(Dataset entries)

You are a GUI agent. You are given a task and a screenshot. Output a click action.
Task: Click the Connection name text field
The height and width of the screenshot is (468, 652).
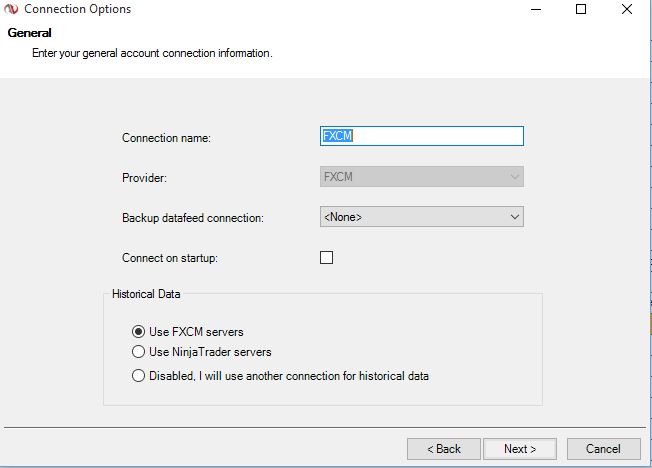421,136
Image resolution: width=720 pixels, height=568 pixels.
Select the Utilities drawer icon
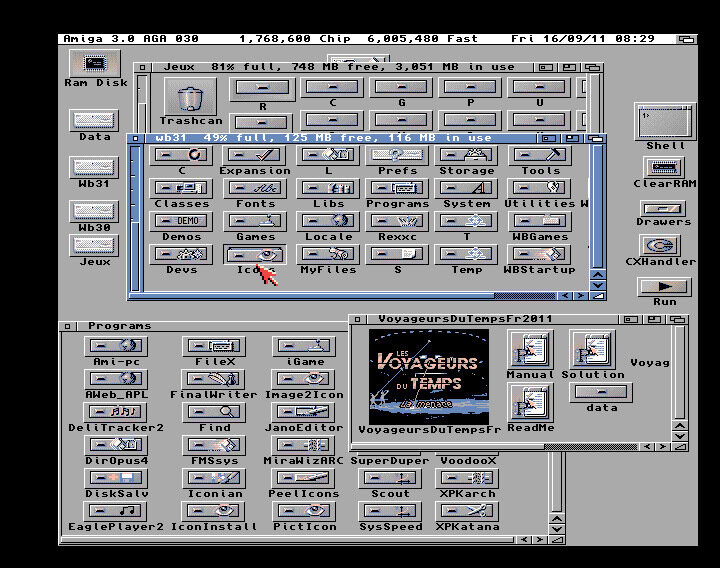[x=540, y=188]
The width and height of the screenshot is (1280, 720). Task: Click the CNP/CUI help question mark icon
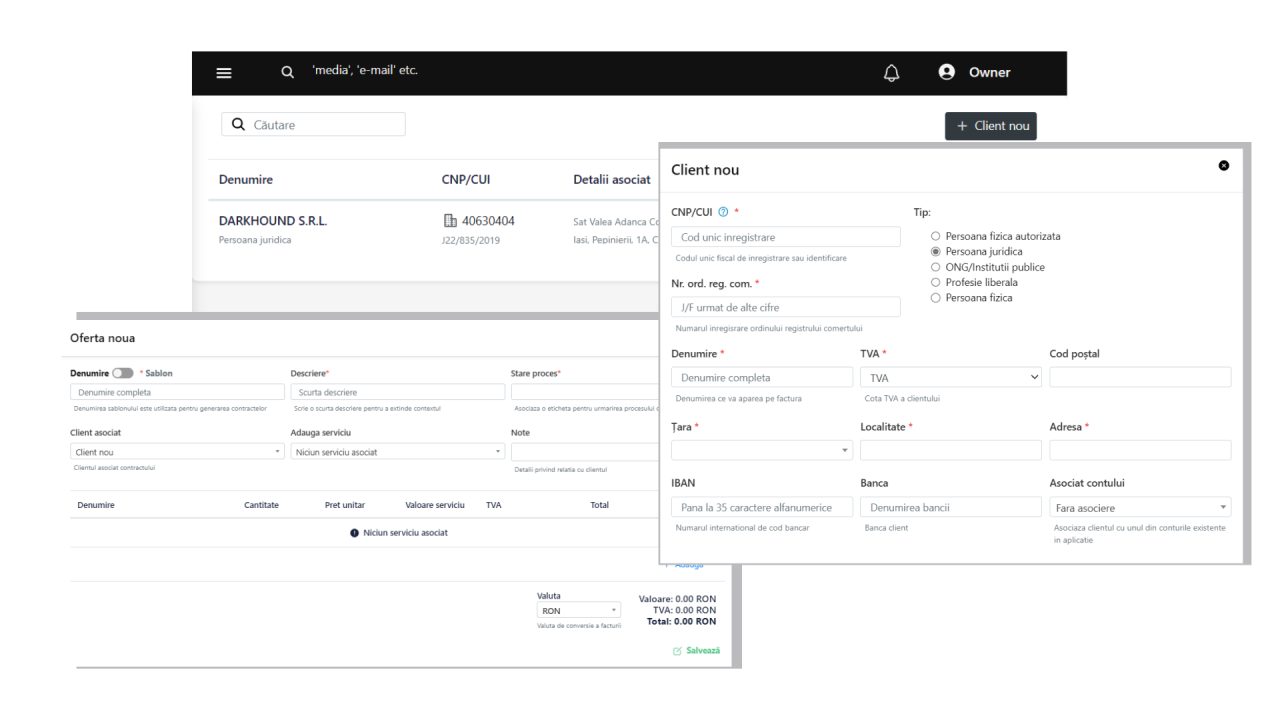pyautogui.click(x=723, y=212)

* _Action item_: Your answer must be a verbatim copy of the entries above, with no images included.

* _Reply_:
You are a GUI agent. You are given a task and a screenshot. Output a click action.
Task: Click the Connection name text field
The height and width of the screenshot is (468, 652).
421,136
Image resolution: width=720 pixels, height=568 pixels.
Select the Utilities drawer icon
[x=540, y=188]
The width and height of the screenshot is (1280, 720). Task: Click the CNP/CUI help question mark icon
pyautogui.click(x=723, y=212)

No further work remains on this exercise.